- **Text segment**:
::::::::::
The Covid-19 pandemic played a key role in the global supply chain logjam of the last 18 months that has disrupted commerce and fueled a cost-of-living crisis around the world. And it seems that no pipeline escaped its impact. After years of trying to raise awareness about a shortage of dogs with the necessary genetic, physical, and emotional attributes to work as bomb-detection dogs in the United States, experts say that pandemic-related turmoil has complicated the situation even more.

The US sources 85 to 90 percent of its detection canines from overseas, particularly from European countries like Germany and the Netherlands. Dogs receive advanced training in a number of sub-specialties including bomb and drug detection and search and rescue. But their breeding, genetics, environment, and training during early life are all crucial to producing dogs with the mental and physical characteristics that will protect them on the job and enable a good quality of life. 

“The canine nose is the best technology we have for locating explosives, so we need to have a very consistent and high-quality source of dogs,” says Sheila Goffe, vice president of government relations at the American Kennel Club. “We used to talk about, well, what if there’s a global crisis or geopolitical issues, we’re not going to be able to get all of these dogs we’re importing from Europe. And then it happened.”

In congressional testimony in March 2016, Cindy Otto, executive director of the Penn Vet Working Dog Center at the University of Pennsylvania, warned the Senate homeland security committee about these risks. “By outsourcing our national security requirements we give up control of the type of dogs, the health of the dogs, and the early training of the dogs,” she said at the time. “We also are at risk for supply interruption due to politics, disaster, or disease.”
::::::::::
[Items listed in a dataset]
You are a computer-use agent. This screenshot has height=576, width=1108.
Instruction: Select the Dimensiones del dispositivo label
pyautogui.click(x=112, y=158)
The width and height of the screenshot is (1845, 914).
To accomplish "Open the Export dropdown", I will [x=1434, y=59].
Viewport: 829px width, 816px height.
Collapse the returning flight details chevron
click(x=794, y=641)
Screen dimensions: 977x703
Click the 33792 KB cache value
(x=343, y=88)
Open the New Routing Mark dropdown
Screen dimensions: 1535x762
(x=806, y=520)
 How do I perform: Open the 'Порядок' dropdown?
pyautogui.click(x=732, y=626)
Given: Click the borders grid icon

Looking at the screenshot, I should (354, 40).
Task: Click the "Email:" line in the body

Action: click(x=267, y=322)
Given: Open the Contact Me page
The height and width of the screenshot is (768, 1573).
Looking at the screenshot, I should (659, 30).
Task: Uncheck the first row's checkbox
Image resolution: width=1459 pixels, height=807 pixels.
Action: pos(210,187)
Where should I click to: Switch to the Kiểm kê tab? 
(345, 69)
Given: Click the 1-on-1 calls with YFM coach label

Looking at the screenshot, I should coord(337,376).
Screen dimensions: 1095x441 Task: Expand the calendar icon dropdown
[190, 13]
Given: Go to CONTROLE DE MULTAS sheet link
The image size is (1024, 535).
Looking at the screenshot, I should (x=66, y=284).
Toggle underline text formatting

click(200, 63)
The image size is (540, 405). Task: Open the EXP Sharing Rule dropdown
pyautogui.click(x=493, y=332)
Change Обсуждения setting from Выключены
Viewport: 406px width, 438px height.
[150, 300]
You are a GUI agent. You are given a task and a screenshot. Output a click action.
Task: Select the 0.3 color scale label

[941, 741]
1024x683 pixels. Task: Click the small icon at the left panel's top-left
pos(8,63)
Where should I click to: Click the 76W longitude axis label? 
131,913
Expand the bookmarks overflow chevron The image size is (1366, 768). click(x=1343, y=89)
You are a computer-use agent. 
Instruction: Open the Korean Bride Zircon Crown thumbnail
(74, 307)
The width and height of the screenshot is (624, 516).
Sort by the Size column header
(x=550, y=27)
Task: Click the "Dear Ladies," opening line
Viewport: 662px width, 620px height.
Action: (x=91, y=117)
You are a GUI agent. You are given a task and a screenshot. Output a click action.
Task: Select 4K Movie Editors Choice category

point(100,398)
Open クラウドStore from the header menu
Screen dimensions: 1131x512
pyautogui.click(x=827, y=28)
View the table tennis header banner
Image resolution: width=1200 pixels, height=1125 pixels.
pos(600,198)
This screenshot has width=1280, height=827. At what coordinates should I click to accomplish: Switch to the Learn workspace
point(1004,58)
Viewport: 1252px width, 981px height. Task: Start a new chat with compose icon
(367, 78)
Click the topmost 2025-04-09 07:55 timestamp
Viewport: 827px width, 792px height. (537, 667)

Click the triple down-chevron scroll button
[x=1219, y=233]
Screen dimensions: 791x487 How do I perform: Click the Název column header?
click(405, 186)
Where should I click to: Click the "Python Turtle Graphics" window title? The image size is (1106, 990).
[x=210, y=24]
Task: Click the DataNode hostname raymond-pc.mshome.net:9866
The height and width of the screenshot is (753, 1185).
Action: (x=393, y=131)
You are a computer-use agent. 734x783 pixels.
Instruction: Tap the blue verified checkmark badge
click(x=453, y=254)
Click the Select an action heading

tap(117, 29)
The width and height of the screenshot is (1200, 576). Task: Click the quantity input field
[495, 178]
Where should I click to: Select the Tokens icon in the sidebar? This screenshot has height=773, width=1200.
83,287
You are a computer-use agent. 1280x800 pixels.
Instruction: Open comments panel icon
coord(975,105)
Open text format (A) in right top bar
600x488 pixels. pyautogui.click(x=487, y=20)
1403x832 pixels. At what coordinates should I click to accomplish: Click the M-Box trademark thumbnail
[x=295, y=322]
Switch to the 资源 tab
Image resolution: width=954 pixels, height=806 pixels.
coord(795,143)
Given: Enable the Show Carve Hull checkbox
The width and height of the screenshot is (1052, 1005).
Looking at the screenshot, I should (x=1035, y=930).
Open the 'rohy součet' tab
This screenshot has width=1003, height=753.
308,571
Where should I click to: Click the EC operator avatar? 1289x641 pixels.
::::::::::
- **Work task A**: Repeat the part of the detection-dog passage starting at "The Covid-19 pandemic" and ending at "situation even more.".
- **Work task B**: Pick up the detection-dog passage after its last sentence and carry it further.
Nothing here depends on the records, so they can be left aside.

- **Reply A**:
The Covid-19 pandemic played a key role in the global supply chain logjam of the last 18 months that has disrupted commerce and fueled a cost-of-living crisis around the world. And it seems that no pipeline escaped its impact. After years of trying to raise awareness about a shortage of dogs with the necessary genetic, physical, and emotional attributes to work as bomb-detection dogs in the United States, experts say that pandemic-related turmoil has complicated the situation even more.

- **Reply B**:
Today, she says that she sees progress toward expanding the domestic supply of detection dogs in the US. Expanded federal contracts for projects at Johns Hopkins Advanced Physics Laboratory, Auburn University, Gallant Technologies, K2 Solutions, and others are working to develop new technologies and procedures to support an expanded network for domestic detection dog breeding. And programs like the American Kennel Club’s “Patriotic Puppy Program” are working to teach existing US breeders about the requirements and criteria for specifically focusing on detection dogs. But she adds that the progress has been incremental and takes years of foundational work to bear fruit.

“I wish we were way further along, but certainly the pandemic slowed the research down, slowed all the programs down,” Otto told WIRED. “It restricted the inflow of dogs from overseas and slowed progress in this country to establish alternatives—it just beat us all up.”

Last month, the US Government Accountability Office (GAO) released a nearly 100-page report about working dogs and the need for federal agencies to better safeguard their health and wellness. The GOA says the US federal government had approximately 5,100 working dogs, including detection dogs, across three federal agencies, as of February. Another 420 dogs “served the federal government in 24 contractor-managed programs within eight departments and two independent agencies,” the GAO report says.